We used the travel time estimates we found to assess the coverage of critical maternity services in Nigeria’s most urbanised state and the largest city in sub-Saharan Africa – Lagos.
Our results showed that for women who travelled directly to a hospital, travel time ranged from 2 to 240 minutes. For those who went there after a referral, travel time ranged from 7 to 320 minutes. Total travel time was within 60 minutes for 80% of pregnant women. The time of day and having been referred were both associated with travelling more than 60 minutes.
We identified three hotspots from which pregnant women travelled more than 60 minutes to public hospitals in Lagos. These areas were Alimosho/Ifako-Ijaiye, Eti-Osa, and Ijanikin/Morogbo. In cases when a referral was required, we identified a fourth hotspot in the north of Ikorodu, where pregnant women required more than 60 minutes to arrive at a hospital that could provide the care they need.
Our findings indicate that these hotspots require government intervention to reduce delays in women accessing care. The Lagos state government already appears to be addressing one of these hotspots by building the Eti-Osa Maternal and Child Care Centre.
Similar action is needed to address the Ijanikin/Morogbo hotspot, as there is currently no public hospital for about 30 km to the east and west of this cluster.
For Alimosho/Ifako-Ijaiye and north of Ikorodu, there are established public hospitals within these areas already and it appears the challenge might be their relative inaccessibility. In these areas, road expansion and repair and the improvement of referral systems could be effective ways to minimize travel time.

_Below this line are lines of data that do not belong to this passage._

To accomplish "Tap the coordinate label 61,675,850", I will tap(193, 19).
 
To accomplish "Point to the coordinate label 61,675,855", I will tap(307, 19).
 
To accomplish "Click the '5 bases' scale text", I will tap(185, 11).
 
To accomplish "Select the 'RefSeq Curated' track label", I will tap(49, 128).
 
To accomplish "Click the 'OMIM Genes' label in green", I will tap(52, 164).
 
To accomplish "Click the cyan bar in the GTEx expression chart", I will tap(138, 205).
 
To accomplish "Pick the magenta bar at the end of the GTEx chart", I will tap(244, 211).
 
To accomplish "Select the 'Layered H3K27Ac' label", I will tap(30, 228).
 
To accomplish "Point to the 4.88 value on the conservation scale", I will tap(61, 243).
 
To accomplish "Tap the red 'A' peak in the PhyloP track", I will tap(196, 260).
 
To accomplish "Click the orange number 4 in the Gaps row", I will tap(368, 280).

Our research reinforces existing evidence that pregnant women face significant challenges in accessing emergency care. Even in places that are expected to have the so called “urban advantage”, pregnant women in urgent situations still have to face traffic congestion, poor roads, and slow referral systems.
For a pregnant woman in an emergency situation, delay can be a matter of life and death. If we are going to make progress in reducing maternal mortality, targeted actions that respond to local area-specific challenges like those recommended in our study will go a long way.